This year’s 5.4% cost increase is the lowest in the 14-year history of the MMI and is almost a full percentage point lower than the rate of increase in 2013, which, at 6.3%, was the prior record low for this study. Even with the deceleration, the impact over time of high trends is still quite evident.

“Healthcare costs for this family have more than doubled over the past 10 years,” said Sue Hart, coauthor of the MMI. “These costs have increased a total of 107% since 2004.”

Employees and employers have shared the burden of this cost increase. The MMI is somewhat unique among health cost studies because it measures total cost, including out-of-pocket expenses paid at time of service, and it separates the costs into portions paid by employer versus employee. For the fourth consecutive year, employees have assumed an increasing percentage of the total cost of care.

“Since 2010, the total employee cost, which includes both payroll deductions and out-of-pocket expenses, has increased by around 32%,” said Lorraine Mayne, coauthor of the MMI. “Employer premium contributions have increased by 26% in that same period.”

What should this family expect in the future?

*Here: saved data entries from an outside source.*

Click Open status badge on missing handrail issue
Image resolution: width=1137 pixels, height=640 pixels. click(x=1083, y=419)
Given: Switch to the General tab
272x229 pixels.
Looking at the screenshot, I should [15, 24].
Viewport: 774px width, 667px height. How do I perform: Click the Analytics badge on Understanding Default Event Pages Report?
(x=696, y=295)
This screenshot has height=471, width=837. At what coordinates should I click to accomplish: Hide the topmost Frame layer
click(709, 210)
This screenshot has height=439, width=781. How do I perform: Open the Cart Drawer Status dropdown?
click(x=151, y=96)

“Any number of factors could influence healthcare costs in coming years,” said Scott Weltz, coauthor of the MMI. “The economy is a big one, but there are others: provider risk sharing and increased transparency may contribute downward cost pressure. Specialty pharmaceuticals could introduce upward cost pressure. And while it has yet to materially affect costs, the Affordable Care Act is an elephant that’s about to enter the room. There are provisions in the law that may contribute either upward or downward pressure on employer-sponsored plans; it will take some time before we know how health reform is affecting a typical family that receives coverage through an employer.”